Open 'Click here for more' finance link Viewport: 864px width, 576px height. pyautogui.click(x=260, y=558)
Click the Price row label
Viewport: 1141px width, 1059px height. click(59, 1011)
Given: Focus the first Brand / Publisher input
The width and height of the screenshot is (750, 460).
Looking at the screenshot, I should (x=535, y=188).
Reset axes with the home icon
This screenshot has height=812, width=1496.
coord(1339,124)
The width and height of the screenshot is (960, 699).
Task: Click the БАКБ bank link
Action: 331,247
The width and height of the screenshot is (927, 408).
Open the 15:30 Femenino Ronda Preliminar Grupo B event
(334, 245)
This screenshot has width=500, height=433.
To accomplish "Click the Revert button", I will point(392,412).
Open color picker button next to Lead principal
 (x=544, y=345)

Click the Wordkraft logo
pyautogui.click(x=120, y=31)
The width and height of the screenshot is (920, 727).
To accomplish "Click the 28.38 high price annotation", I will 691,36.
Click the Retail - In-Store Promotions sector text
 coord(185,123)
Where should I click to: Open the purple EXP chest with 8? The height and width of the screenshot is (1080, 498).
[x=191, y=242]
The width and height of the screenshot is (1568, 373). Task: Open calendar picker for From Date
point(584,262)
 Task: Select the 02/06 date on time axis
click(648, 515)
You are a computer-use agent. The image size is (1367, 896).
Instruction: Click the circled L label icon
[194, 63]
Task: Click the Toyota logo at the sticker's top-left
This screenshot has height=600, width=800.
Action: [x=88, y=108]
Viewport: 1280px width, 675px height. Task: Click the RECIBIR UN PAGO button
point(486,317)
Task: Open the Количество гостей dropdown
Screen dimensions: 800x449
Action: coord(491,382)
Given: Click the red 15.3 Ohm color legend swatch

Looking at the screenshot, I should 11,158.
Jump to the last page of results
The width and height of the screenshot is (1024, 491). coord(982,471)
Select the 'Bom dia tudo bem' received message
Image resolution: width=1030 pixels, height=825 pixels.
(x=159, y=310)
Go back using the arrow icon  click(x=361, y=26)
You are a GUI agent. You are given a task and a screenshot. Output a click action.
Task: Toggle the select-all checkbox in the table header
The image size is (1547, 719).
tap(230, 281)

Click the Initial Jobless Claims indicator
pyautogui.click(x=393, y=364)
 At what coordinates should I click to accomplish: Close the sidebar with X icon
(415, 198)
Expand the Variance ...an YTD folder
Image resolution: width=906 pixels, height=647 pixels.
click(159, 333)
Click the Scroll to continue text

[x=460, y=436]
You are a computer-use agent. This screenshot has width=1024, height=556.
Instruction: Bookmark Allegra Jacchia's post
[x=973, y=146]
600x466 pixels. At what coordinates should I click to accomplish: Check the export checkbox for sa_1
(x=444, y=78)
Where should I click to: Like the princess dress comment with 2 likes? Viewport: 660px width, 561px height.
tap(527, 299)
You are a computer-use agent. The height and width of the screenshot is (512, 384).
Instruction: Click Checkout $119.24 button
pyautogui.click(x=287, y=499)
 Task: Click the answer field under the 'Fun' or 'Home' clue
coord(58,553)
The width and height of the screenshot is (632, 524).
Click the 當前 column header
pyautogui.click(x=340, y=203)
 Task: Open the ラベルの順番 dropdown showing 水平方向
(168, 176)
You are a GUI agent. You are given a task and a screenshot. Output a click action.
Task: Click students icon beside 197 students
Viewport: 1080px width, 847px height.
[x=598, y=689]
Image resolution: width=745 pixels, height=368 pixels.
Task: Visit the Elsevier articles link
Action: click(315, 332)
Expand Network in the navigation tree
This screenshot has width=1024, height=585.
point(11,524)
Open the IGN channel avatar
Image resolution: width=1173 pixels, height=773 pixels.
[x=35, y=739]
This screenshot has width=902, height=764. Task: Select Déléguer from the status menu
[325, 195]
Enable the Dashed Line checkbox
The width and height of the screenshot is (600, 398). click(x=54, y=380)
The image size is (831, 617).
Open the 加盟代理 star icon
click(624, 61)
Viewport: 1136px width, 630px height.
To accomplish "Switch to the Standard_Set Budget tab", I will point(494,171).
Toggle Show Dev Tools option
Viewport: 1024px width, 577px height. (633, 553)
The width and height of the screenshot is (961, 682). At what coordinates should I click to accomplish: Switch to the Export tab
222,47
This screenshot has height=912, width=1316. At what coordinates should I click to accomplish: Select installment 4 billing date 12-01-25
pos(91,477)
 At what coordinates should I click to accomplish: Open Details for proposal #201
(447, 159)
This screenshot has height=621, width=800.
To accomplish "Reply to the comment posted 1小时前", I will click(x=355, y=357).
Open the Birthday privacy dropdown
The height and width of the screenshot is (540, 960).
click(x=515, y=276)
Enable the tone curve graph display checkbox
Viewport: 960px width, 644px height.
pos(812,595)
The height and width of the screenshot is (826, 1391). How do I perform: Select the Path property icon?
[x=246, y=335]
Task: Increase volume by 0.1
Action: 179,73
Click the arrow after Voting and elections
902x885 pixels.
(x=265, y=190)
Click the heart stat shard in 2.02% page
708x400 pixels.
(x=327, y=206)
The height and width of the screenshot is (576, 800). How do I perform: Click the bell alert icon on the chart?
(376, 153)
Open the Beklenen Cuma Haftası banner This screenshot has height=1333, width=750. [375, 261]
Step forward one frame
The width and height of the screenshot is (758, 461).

______

**Goal of the exercise**
Restate every record exactly, leaving nothing out.

**Exercise solution**
Open 'Click here for more' finance link Viewport: 864px width, 576px height. pyautogui.click(x=260, y=558)
Click the Price row label
Viewport: 1141px width, 1059px height. click(59, 1011)
Given: Focus the first Brand / Publisher input
The width and height of the screenshot is (750, 460).
Looking at the screenshot, I should (x=535, y=188).
Reset axes with the home icon
This screenshot has height=812, width=1496.
coord(1339,124)
The width and height of the screenshot is (960, 699).
Task: Click the БАКБ bank link
Action: 331,247
The width and height of the screenshot is (927, 408).
Open the 15:30 Femenino Ronda Preliminar Grupo B event
(334, 245)
This screenshot has width=500, height=433.
To accomplish "Click the Revert button", I will point(392,412).
Open color picker button next to Lead principal
 (x=544, y=345)

Click the Wordkraft logo
pyautogui.click(x=120, y=31)
The width and height of the screenshot is (920, 727).
To accomplish "Click the 28.38 high price annotation", I will 691,36.
Click the Retail - In-Store Promotions sector text
 coord(185,123)
Where should I click to: Open the purple EXP chest with 8? The height and width of the screenshot is (1080, 498).
[x=191, y=242]
The width and height of the screenshot is (1568, 373). Task: Open calendar picker for From Date
point(584,262)
 Task: Select the 02/06 date on time axis
click(648, 515)
You are a computer-use agent. The image size is (1367, 896).
Instruction: Click the circled L label icon
[194, 63]
Task: Click the Toyota logo at the sticker's top-left
This screenshot has height=600, width=800.
Action: [x=88, y=108]
Viewport: 1280px width, 675px height. Task: Click the RECIBIR UN PAGO button
point(486,317)
Task: Open the Количество гостей dropdown
Screen dimensions: 800x449
Action: coord(491,382)
Given: Click the red 15.3 Ohm color legend swatch

Looking at the screenshot, I should 11,158.
Jump to the last page of results
The width and height of the screenshot is (1024, 491). coord(982,471)
Select the 'Bom dia tudo bem' received message
Image resolution: width=1030 pixels, height=825 pixels.
(x=159, y=310)
Go back using the arrow icon  click(x=361, y=26)
You are a GUI agent. You are given a task and a screenshot. Output a click action.
Task: Toggle the select-all checkbox in the table header
The image size is (1547, 719).
tap(230, 281)

Click the Initial Jobless Claims indicator
pyautogui.click(x=393, y=364)
 At what coordinates should I click to accomplish: Close the sidebar with X icon
(415, 198)
Expand the Variance ...an YTD folder
Image resolution: width=906 pixels, height=647 pixels.
click(159, 333)
Click the Scroll to continue text

[x=460, y=436]
You are a computer-use agent. This screenshot has width=1024, height=556.
Instruction: Bookmark Allegra Jacchia's post
[x=973, y=146]
600x466 pixels. At what coordinates should I click to accomplish: Check the export checkbox for sa_1
(x=444, y=78)
Where should I click to: Like the princess dress comment with 2 likes? Viewport: 660px width, 561px height.
tap(527, 299)
You are a computer-use agent. The height and width of the screenshot is (512, 384).
Instruction: Click Checkout $119.24 button
pyautogui.click(x=287, y=499)
 Task: Click the answer field under the 'Fun' or 'Home' clue
coord(58,553)
The width and height of the screenshot is (632, 524).
Click the 當前 column header
pyautogui.click(x=340, y=203)
 Task: Open the ラベルの順番 dropdown showing 水平方向
(168, 176)
You are a GUI agent. You are given a task and a screenshot. Output a click action.
Task: Click students icon beside 197 students
Viewport: 1080px width, 847px height.
[x=598, y=689]
Image resolution: width=745 pixels, height=368 pixels.
Task: Visit the Elsevier articles link
Action: click(315, 332)
Expand Network in the navigation tree
This screenshot has width=1024, height=585.
point(11,524)
Open the IGN channel avatar
Image resolution: width=1173 pixels, height=773 pixels.
[x=35, y=739]
This screenshot has width=902, height=764. Task: Select Déléguer from the status menu
[325, 195]
Enable the Dashed Line checkbox
The width and height of the screenshot is (600, 398). click(x=54, y=380)
The image size is (831, 617).
Open the 加盟代理 star icon
click(624, 61)
Viewport: 1136px width, 630px height.
To accomplish "Switch to the Standard_Set Budget tab", I will point(494,171).
Toggle Show Dev Tools option
Viewport: 1024px width, 577px height. (633, 553)
The width and height of the screenshot is (961, 682). At what coordinates should I click to accomplish: Switch to the Export tab
222,47
This screenshot has height=912, width=1316. At what coordinates should I click to accomplish: Select installment 4 billing date 12-01-25
pos(91,477)
 At what coordinates should I click to accomplish: Open Details for proposal #201
(447, 159)
This screenshot has height=621, width=800.
To accomplish "Reply to the comment posted 1小时前", I will click(x=355, y=357).
Open the Birthday privacy dropdown
The height and width of the screenshot is (540, 960).
click(x=515, y=276)
Enable the tone curve graph display checkbox
Viewport: 960px width, 644px height.
pos(812,595)
The height and width of the screenshot is (826, 1391). How do I perform: Select the Path property icon?
[x=246, y=335]
Task: Increase volume by 0.1
Action: 179,73
Click the arrow after Voting and elections
902x885 pixels.
(x=265, y=190)
Click the heart stat shard in 2.02% page
708x400 pixels.
(x=327, y=206)
The height and width of the screenshot is (576, 800). How do I perform: Click the bell alert icon on the chart?
(376, 153)
Open the Beklenen Cuma Haftası banner This screenshot has height=1333, width=750. [375, 261]
Step forward one frame
The width and height of the screenshot is (758, 461).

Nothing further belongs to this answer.